Scholars hold that the average citizen of the ancient Athenian Democracy, the greatest of ancient democracies, was as intelligent as the average member of the British Parliament, or of the American Congress. The Negro, however, with all his barbarism and ignorance, totally unrelated to the white man in origin, character, and race, directly after his emancipation, was made a full-fledged citizen in the greatest of modern democracies. The fact is appalling.
Stupidity unsurpassed, unless by the pacifist visionaries of the present day who seek to usher in the millennium by proclamation,—peace treaties, world federations, or leagues to enforce peace.

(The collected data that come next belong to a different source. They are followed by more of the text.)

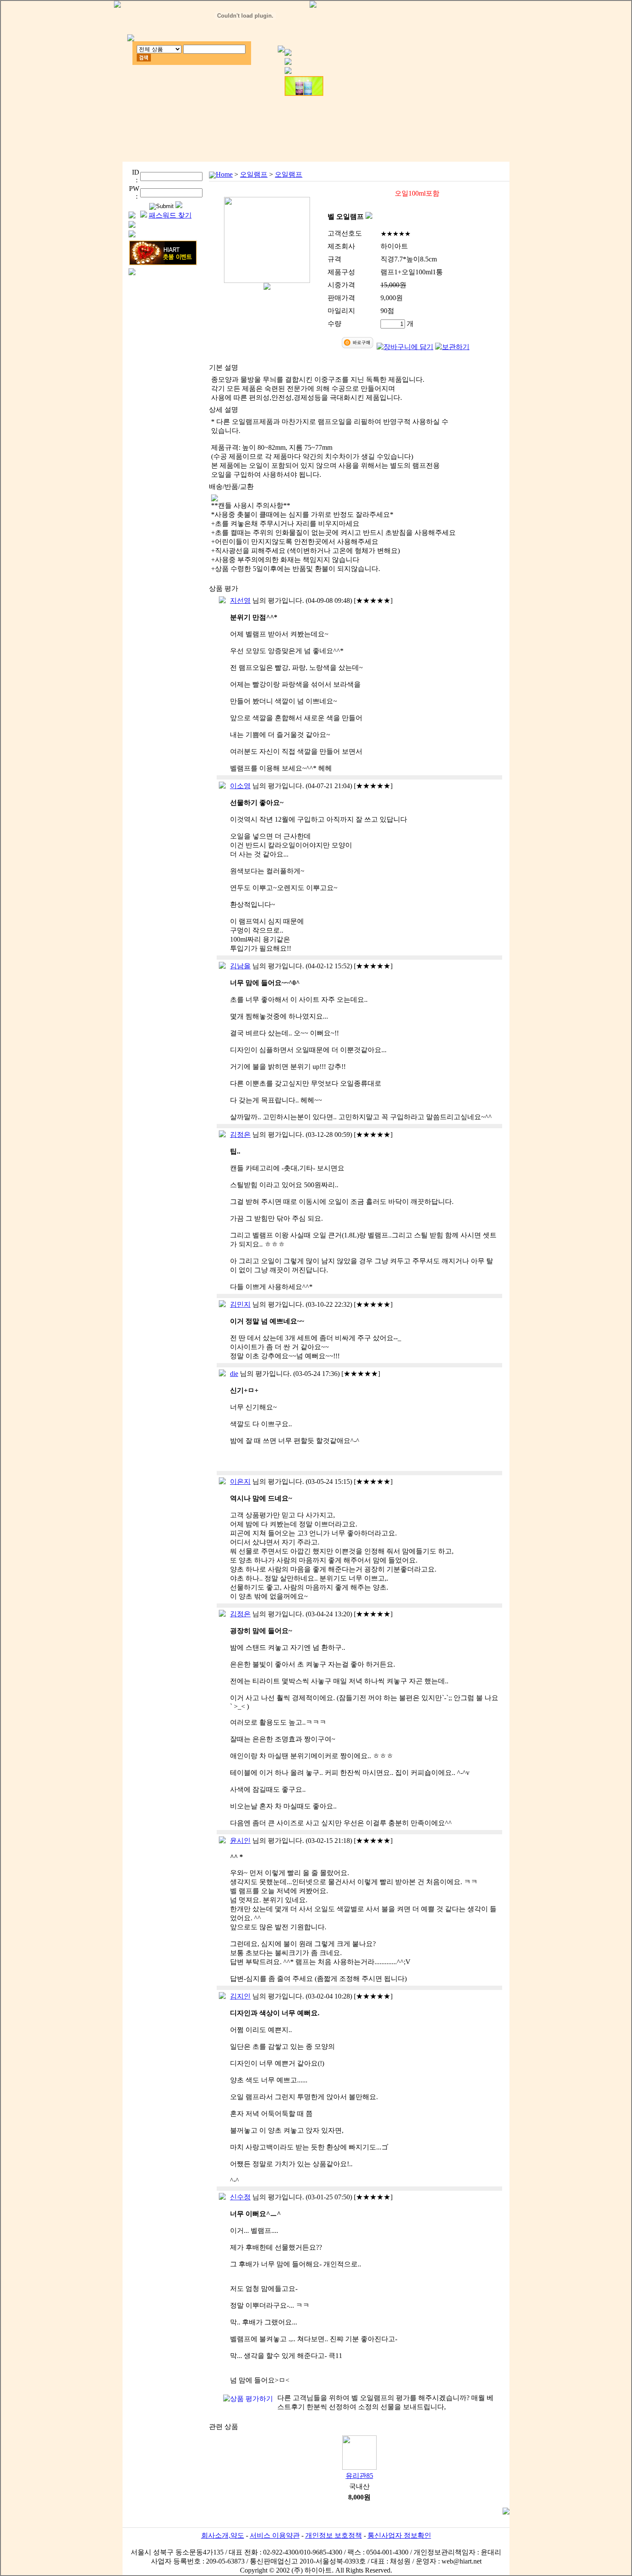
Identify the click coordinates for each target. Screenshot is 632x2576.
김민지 (240, 1304)
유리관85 (359, 2475)
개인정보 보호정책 (333, 2535)
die (234, 1373)
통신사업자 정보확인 (399, 2535)
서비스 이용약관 (275, 2535)
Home (224, 174)
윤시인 (240, 1840)
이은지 (240, 1481)
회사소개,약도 (222, 2535)
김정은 (240, 1134)
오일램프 (253, 174)
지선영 (240, 600)
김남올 (240, 966)
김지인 (240, 1996)
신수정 (240, 2197)
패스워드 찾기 (170, 215)
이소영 (240, 785)
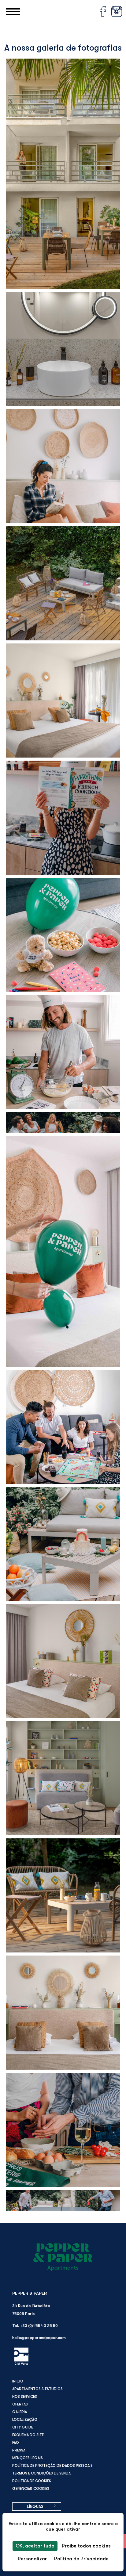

Human nature cannot be changed overnight by edict. When the sun fails to rise wars will cease. It is to be hoped that enough sanity yet remains in the American people to save them from such nonsensical vagaries of sentimental dreamers.
But the Negro, son of a wild and tropical race, content for thousands of years to roam the jungles of Africa, supplied by bountiful nature with all his heart’s desire, failing thus to develop any controlling trait of character, or mental stamina, and although civilizations rose and fell beside him, it meant nothing to him. And even now in the midst of American civilization he is moved to action, mainly, by the gusts of primitive emotion and passion. This is the creature that was expected to take an equal share in the government of the most enlightened and progressive people that the world has ever known.